Ben Quilty Self Portrait Smashed Rorschach (1)

Quilty's most famous Rorschach image is a self portrait titled Smashed Rorschach (above) created in 2009.

This portrait epitomises much of what Quilty’s works have been about: the destructive nature of youth masculinity.2

Note his use of quick brush strokes creating dashes and smudges of paint. From my reading I believe he uses a cake icing knife to apply the paint! Note the mirroring effect on the twin canvas - hence the Rorschach art technique which gives rise to reflection and interpretation.

If we turn the calendar back a year we see Quilty experimenting with this mirror image technique in the creation of a pair of skulls.

 Rorschach 2 (3)

Rorschach 2 was created using oil and aerosol on linen. To my knowledge most of Quilty's Rorschach works have been created on linen.

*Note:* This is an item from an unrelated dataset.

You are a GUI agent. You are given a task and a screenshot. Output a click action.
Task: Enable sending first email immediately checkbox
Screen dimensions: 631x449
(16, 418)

With his signature thick, unabashed application of oils, Quilty has painted the left hand skull directly onto the linen, and then - still wet and piled high with paint - pressed the two panels together to create its inverse imprint. Through this unique strategy of doubling, Quilty creates a second image which he has not touched directly, complicating the idea of the "artist's hand" in the creation of a masterpiece. While the back-to-back skulls produce a powerful sense of symmetry, there is an acutely compelling tension in the subtle variations across the two sides of the picture plane. 3

Quilty has also applied his Rorschach technique to landscapes, one of the most well known examples being his reaction of a painting by early Australian artist Eugene von Guérard’s painting of the North-east view from the northern top of Mount Kosciuszko.

Below is Eugene von Guérard’s original painting which is one of my favourite paintings by the Austrian born artist, considered by the mid 1800s to be the foremost landscape artist in the colonies, especially in the southeast and New Zealand. I am assuming Ben Quilty chose this painting to react to because of von Guérard's reputation but also because Mt Kosciuszko is Australia's highest mountain and provides some of the most glorious scenery in our country.

...Mount Kosciuszko by Eugene von Guérard (4)

And here is Quilty's Rorschach style interpretation of the painting by von Guérard.

Ben Quilty's Rorschach of Eugene von Guérard's Mt Kosciusko (5)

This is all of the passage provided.